_About this task_
Select, from the data, each line where "menu" occurs.
[Exercise material]
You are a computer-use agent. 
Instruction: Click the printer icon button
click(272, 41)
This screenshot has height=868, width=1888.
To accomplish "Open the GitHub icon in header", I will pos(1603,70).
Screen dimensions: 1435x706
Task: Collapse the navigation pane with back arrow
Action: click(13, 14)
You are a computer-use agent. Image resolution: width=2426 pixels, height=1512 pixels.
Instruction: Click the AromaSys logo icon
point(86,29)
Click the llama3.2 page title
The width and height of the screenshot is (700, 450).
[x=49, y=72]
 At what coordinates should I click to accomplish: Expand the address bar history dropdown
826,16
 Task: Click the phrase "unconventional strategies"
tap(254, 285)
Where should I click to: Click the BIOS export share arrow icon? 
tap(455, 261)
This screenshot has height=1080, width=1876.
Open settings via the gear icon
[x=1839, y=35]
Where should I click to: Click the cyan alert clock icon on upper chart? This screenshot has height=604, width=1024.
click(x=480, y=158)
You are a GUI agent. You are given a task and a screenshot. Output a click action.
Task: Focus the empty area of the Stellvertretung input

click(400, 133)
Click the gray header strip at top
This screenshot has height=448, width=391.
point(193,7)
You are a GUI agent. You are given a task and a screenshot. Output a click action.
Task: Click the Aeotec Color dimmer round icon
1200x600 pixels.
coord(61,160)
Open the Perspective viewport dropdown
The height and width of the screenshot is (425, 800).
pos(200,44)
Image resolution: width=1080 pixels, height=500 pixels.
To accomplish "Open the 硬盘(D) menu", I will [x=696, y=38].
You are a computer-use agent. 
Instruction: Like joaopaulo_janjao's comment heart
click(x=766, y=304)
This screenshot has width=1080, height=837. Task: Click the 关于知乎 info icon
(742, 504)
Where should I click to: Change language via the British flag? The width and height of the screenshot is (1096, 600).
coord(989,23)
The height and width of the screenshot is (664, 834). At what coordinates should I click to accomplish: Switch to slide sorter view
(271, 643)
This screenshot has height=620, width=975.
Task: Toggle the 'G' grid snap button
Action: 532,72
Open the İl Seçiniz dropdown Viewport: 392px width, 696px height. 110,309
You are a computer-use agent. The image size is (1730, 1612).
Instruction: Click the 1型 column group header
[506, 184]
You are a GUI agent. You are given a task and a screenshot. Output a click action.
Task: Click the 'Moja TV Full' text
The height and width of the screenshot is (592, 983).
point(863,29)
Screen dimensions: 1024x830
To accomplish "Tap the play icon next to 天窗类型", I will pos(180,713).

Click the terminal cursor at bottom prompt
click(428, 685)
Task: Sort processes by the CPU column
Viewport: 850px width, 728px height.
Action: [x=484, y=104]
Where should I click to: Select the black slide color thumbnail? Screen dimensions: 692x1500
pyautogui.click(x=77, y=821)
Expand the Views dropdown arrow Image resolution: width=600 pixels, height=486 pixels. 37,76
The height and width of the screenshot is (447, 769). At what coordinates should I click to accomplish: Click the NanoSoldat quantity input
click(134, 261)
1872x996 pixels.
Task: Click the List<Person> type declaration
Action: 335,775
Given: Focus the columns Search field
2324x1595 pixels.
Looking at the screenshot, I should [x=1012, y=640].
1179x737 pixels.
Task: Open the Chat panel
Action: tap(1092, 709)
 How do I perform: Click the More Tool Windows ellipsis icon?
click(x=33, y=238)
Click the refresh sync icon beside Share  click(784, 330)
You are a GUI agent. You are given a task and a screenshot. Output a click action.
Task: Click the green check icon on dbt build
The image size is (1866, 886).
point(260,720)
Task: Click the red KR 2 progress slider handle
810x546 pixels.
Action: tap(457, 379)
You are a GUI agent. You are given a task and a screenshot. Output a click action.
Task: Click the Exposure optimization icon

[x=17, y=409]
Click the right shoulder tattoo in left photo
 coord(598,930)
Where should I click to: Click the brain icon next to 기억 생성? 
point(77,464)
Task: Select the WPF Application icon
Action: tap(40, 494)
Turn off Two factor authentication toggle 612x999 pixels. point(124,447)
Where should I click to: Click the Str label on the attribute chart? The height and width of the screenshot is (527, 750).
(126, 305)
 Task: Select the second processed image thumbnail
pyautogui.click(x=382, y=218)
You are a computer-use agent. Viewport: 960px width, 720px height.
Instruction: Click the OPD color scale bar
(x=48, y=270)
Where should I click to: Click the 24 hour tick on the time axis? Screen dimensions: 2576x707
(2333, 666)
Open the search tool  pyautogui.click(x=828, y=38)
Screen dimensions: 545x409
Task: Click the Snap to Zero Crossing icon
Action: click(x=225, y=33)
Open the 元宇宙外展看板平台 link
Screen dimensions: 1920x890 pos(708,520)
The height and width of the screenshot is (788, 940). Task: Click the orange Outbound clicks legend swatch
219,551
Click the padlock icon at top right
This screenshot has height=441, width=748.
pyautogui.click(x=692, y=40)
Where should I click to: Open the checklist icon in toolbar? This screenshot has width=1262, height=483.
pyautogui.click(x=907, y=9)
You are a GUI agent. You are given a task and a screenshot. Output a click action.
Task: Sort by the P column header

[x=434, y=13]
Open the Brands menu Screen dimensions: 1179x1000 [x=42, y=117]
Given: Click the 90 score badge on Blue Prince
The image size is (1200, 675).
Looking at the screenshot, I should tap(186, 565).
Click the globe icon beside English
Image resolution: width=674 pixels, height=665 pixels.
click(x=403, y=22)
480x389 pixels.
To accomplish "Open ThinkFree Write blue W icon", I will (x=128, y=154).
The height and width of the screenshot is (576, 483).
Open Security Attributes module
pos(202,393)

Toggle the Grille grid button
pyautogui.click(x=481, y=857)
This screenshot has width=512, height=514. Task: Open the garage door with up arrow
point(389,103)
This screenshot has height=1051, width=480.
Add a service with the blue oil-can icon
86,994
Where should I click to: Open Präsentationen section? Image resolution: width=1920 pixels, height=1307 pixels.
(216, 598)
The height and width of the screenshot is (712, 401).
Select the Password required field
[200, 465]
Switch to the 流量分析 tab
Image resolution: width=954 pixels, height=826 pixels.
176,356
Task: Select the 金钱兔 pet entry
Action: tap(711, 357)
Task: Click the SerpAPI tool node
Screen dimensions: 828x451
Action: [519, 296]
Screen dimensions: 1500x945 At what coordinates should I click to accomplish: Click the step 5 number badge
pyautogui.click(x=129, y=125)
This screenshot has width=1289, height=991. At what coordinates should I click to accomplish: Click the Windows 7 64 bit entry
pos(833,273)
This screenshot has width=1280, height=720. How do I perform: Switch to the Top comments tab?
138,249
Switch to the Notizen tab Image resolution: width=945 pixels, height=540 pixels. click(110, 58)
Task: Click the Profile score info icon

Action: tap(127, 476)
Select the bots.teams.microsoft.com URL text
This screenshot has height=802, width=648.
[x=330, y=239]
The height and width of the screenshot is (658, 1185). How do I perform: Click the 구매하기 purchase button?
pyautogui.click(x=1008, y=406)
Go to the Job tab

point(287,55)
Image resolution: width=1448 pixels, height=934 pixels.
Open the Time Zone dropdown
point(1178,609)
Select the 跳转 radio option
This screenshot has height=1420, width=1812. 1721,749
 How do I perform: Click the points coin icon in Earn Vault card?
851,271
[/Exercise material]
_Exercise solution_
To accomplish "Open the 硬盘(D) menu", I will [x=696, y=38].
Open the Brands menu Screen dimensions: 1179x1000 [x=42, y=117]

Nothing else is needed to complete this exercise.